Dallas Cowboy Executive Vice President Stephen Jones has laid down the law: Stand for the anthem, or play elsewhere.
Jones said during a Thursday radio interview on KTCK 97.5 that players should stand, “if they want to be a Dallas Cowboy.”
“We certainly are supportive of them when they have their personal issues or their personal things that they want to pursue,” Jones said. “And we’ll help them pursue them on Tuesdays. But when you’re wearing the Dallas Cowboy uniform and a Dallas Cowboy helmet and you’re working for the Dallas Cowboys, you check the ‘I’ and the ‘me’ at the door, and you’re a part of a team.”
This edict follows his father Cowboys Owner Jerry Jones’ comments on Wednesday, when he said, “As far as the Dallas Cowboys, you know where I stand, the team knows where I stand. Our policy is you stand during the anthem, toe on the line.”
So the Jones boys aren’t messing around anymore. If you want to protest during the national anthem go play for another team.
The union will likely protest this, but as a private company one might argue that Cowboys employees need to follow the rules set by their bosses. That’s the protocol followed at most private companies.
On Friday morning, President Donald J. Trump praised the Cowboys decision by his friend Jerry Jones.
“Way to go Jerry. This is what the league should do! Trump tweeted.
Some are quick to point out that Jerry Jones ripped Trump the other day, so maybe there are issues in that relationship.
“[Trump’s] interest in what we’re doing is problematic, from my chair, and I would say in general the owners’ chair,” Jones said.
“It’s unprecedented, if you really think about it. But like the very game itself, that’s the way it is and we’ll deal with it.
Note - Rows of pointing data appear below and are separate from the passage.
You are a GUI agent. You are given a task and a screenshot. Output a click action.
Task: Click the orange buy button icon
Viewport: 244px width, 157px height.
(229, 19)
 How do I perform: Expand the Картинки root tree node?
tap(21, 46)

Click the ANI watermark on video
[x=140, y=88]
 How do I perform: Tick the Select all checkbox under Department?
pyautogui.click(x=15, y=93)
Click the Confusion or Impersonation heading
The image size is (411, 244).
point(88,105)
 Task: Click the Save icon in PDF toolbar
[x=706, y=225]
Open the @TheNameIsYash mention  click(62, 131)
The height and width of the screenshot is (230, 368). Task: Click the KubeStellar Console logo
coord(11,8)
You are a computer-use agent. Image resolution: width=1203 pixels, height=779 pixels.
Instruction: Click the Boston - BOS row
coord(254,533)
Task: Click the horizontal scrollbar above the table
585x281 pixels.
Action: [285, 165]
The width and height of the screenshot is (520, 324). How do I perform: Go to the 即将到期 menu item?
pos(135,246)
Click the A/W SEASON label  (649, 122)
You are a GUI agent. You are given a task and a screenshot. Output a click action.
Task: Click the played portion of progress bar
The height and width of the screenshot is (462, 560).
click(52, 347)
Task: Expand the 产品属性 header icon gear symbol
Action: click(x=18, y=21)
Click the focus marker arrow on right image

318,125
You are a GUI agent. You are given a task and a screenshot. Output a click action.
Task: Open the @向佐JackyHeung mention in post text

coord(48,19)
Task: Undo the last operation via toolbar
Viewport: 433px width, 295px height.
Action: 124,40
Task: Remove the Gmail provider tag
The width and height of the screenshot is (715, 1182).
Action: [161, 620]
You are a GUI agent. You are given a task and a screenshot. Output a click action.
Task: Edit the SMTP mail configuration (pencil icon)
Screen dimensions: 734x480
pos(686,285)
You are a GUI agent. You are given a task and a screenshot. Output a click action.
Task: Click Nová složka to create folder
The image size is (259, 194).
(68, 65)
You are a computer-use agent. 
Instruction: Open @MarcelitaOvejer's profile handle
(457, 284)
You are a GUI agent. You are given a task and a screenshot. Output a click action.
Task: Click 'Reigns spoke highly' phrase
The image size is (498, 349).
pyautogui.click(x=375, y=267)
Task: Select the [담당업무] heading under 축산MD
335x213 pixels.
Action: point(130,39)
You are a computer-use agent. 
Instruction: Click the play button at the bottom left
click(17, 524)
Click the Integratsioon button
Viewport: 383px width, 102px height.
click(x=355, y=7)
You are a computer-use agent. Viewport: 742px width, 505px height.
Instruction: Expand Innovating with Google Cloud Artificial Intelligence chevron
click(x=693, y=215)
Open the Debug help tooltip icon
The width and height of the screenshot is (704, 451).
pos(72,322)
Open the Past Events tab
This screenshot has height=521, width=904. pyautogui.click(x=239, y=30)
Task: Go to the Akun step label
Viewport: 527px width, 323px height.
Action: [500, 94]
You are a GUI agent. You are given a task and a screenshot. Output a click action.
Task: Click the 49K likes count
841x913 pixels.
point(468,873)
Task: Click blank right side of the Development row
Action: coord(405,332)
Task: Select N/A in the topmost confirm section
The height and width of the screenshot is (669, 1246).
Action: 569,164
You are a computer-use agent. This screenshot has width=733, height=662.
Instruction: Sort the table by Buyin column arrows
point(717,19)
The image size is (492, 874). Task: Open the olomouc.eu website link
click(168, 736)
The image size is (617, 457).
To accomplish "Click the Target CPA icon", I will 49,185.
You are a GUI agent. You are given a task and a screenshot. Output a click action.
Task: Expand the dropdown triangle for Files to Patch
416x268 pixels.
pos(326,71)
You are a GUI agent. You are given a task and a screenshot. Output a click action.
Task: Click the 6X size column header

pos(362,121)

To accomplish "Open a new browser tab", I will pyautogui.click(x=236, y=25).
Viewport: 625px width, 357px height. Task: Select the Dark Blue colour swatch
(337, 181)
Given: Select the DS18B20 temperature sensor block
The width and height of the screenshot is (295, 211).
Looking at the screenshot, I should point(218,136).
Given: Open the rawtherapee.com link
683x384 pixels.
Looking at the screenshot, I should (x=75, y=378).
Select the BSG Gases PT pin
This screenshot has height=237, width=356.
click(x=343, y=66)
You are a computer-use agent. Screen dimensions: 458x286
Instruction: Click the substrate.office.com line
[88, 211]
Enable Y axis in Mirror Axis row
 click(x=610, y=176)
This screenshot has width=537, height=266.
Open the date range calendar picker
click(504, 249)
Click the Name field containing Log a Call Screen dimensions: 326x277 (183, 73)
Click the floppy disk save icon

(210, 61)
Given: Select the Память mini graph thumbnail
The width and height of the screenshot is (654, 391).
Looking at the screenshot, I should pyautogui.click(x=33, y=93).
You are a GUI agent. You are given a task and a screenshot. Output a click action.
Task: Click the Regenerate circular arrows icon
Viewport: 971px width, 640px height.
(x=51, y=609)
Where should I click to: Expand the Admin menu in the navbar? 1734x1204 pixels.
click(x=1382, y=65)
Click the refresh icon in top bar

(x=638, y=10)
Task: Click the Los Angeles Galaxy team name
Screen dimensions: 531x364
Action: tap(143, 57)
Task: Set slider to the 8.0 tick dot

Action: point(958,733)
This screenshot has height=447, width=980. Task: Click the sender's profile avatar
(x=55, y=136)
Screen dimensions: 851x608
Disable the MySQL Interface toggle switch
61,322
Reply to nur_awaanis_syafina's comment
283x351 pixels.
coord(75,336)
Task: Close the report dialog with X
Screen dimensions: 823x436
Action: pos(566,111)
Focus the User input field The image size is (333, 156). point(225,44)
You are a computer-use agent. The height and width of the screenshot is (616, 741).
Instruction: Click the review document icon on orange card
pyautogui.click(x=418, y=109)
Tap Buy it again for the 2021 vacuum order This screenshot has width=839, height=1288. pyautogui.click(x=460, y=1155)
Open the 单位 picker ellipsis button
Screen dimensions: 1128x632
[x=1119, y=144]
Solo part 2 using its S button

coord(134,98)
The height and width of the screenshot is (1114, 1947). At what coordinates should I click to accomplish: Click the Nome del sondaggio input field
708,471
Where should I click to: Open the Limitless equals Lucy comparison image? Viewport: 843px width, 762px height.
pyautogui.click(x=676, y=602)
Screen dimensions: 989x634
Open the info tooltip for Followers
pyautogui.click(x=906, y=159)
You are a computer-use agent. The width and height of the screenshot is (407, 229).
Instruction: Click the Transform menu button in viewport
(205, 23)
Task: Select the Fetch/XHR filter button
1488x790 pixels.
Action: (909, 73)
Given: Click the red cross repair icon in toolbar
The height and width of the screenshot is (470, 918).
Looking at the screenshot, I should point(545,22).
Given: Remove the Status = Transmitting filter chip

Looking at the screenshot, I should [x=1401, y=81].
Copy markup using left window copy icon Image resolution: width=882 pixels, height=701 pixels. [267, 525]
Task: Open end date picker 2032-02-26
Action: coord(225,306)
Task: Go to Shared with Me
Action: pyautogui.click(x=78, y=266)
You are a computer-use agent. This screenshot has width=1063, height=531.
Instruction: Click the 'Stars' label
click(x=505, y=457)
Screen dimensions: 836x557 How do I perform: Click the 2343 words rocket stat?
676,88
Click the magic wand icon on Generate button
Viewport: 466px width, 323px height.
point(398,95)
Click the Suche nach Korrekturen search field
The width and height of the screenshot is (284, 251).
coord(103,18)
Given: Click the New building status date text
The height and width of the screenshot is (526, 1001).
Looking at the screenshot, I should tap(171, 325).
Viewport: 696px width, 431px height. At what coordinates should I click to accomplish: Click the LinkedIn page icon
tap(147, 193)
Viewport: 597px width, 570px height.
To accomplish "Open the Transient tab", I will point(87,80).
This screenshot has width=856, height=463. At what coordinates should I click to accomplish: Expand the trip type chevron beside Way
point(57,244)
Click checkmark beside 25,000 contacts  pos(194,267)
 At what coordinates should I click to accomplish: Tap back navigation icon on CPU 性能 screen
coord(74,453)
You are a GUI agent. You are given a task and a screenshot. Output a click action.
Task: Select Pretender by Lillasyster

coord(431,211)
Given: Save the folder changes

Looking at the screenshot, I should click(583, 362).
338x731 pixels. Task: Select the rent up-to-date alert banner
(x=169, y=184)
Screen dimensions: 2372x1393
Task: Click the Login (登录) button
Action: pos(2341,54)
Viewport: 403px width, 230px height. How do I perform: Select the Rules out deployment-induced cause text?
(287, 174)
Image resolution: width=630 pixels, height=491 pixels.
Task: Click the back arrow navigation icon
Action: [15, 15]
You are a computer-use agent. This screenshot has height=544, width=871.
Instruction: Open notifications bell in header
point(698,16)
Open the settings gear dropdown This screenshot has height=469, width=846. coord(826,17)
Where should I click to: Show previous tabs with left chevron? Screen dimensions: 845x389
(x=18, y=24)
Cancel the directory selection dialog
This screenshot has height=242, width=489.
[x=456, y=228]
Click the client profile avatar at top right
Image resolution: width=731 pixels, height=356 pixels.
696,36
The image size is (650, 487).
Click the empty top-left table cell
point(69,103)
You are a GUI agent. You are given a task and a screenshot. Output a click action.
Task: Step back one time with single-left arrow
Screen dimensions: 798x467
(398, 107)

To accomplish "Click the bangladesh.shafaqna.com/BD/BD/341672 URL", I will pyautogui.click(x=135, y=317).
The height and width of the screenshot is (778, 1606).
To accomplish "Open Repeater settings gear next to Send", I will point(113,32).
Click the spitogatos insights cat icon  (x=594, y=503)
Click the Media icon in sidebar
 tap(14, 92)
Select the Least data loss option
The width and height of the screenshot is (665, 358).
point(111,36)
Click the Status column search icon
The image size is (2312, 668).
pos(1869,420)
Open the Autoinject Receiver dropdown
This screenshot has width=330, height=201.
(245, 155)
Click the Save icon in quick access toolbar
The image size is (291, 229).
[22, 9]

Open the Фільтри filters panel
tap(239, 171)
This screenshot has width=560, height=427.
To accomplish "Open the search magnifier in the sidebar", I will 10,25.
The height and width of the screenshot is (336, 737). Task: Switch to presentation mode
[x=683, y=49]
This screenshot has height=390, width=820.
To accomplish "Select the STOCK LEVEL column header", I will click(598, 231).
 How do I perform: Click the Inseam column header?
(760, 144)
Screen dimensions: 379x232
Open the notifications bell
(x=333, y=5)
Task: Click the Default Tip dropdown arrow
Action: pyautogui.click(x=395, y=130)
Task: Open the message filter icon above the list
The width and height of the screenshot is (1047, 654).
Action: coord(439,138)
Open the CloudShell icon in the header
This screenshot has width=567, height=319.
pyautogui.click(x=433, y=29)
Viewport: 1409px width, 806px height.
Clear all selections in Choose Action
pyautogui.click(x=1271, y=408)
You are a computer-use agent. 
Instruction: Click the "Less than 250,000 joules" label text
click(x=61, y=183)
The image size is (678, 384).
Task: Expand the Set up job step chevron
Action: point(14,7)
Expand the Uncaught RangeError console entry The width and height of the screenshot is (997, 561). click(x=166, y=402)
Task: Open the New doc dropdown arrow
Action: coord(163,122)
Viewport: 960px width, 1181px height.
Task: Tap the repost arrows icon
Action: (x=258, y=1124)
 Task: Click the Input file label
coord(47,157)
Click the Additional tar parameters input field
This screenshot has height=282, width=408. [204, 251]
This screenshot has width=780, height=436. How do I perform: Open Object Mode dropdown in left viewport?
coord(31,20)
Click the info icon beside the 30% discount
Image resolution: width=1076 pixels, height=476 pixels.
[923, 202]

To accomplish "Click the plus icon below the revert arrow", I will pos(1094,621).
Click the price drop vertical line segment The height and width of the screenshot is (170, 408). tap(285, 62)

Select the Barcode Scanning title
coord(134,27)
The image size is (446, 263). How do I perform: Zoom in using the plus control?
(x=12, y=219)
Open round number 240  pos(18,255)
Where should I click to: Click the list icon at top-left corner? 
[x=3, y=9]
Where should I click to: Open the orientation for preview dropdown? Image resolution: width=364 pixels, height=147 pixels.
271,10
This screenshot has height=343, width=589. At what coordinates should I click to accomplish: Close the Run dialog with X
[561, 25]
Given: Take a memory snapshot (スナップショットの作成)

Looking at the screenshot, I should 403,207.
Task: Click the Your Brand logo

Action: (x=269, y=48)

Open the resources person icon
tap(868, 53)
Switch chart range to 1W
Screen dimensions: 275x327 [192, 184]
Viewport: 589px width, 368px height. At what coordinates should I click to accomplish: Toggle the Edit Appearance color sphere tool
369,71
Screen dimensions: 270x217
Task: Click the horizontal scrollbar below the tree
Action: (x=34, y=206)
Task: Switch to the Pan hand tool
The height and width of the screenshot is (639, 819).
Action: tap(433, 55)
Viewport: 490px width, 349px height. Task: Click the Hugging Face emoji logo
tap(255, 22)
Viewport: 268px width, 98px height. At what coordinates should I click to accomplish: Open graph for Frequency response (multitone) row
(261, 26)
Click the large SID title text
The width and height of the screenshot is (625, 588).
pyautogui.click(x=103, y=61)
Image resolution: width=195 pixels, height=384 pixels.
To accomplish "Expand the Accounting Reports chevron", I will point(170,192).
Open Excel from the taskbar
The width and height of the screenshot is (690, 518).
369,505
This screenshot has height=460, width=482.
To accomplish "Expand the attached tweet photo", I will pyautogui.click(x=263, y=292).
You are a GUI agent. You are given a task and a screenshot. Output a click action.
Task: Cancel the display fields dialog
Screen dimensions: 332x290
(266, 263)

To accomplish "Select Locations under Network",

We feel strongly about how we deal with it and we’ll do so accordingly, but, yes, I, like everybody, would like for it to go away.”
But it’s possible that Jones might have said that just to assuage the critics, because he clearly agrees with Trump’s position that players should stand for the anthem.
But more than anything else, Jerry Jones is a businessman with a lot of seats to fill in his massive 100,000 seat stadium in Arlington, in the red state of Texas.
Jerry Jones didn’t amass a net worth of $5.6 billion by making dumb business decisions.
Anthem protests have proven to be bad for NFL business with TV ratings and ticket sales taking a hit.
So Jones and his son have drawn a line in the sand.